__EXERCISE__
Rewrite the stretch of the listing from the line containing "This screenshot has height=440, width=961." through the line containing "point(635,98)", changing "Select" to "Highlight" and keeping everything else the same. Give only those lines, and leave the pictures out.

__DATA PROVIDED__

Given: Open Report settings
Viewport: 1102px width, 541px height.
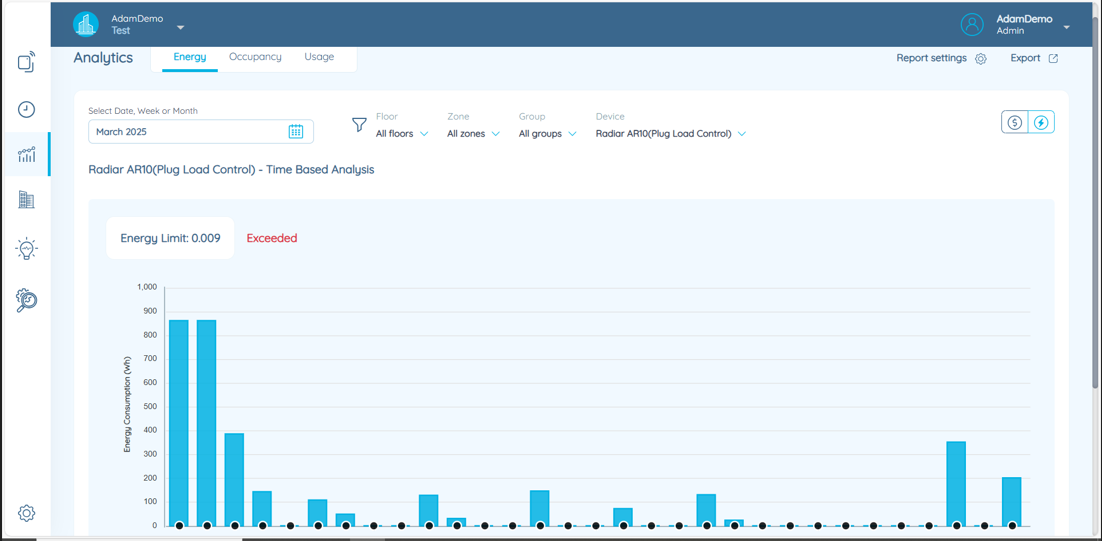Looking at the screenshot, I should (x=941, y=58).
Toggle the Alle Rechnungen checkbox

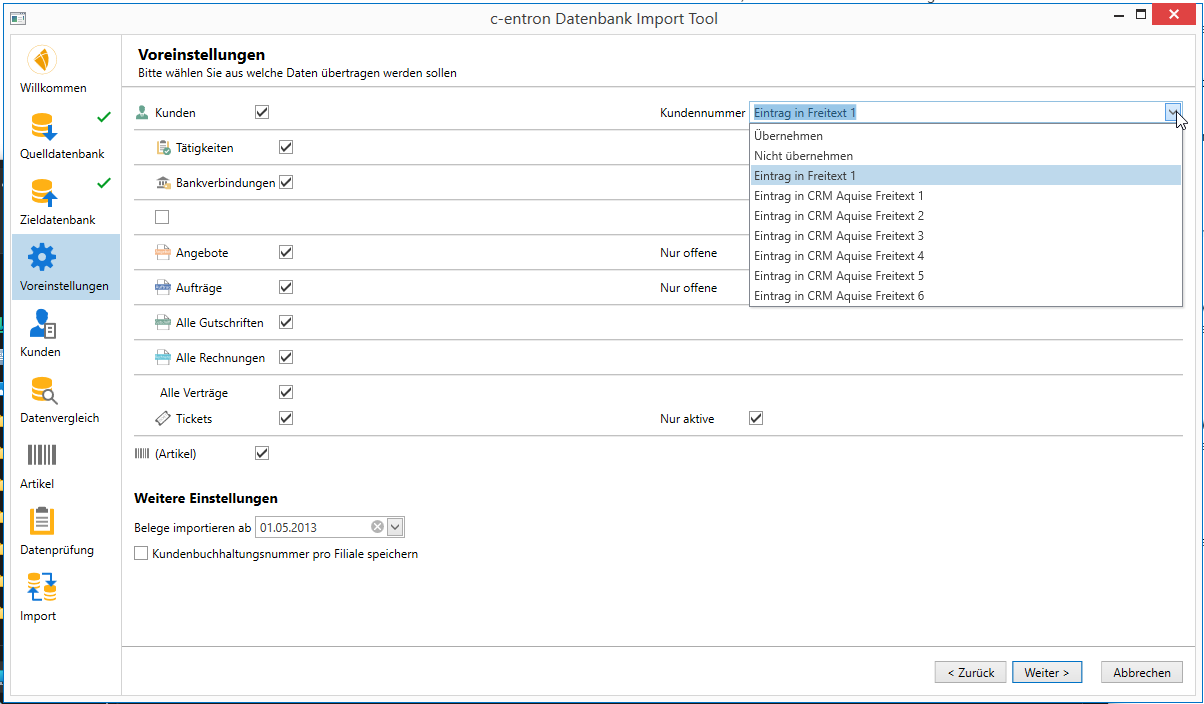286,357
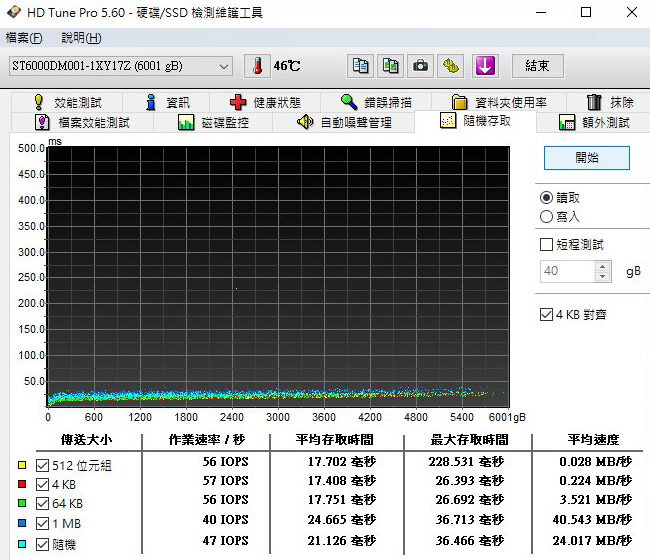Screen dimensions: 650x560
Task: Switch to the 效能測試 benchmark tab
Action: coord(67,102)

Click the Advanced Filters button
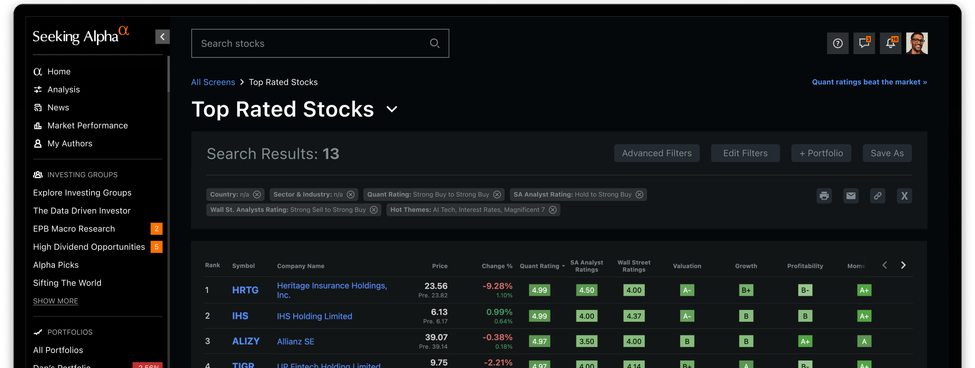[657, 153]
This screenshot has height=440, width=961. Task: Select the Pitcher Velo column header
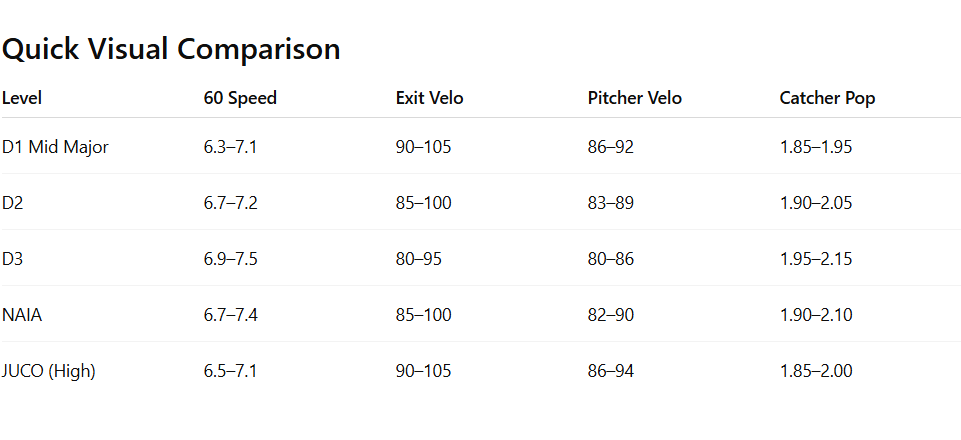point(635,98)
--
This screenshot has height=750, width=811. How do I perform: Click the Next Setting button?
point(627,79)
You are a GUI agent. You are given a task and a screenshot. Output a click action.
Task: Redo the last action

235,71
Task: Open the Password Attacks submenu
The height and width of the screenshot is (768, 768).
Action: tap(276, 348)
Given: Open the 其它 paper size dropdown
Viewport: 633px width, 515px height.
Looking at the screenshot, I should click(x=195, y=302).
---
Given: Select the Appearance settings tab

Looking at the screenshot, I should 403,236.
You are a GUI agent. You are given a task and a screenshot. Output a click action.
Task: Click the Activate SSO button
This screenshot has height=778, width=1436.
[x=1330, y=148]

__SOLUTION BELOW__
This screenshot has height=440, width=961. Task: Highlight the Pitcher Velo column header
point(635,98)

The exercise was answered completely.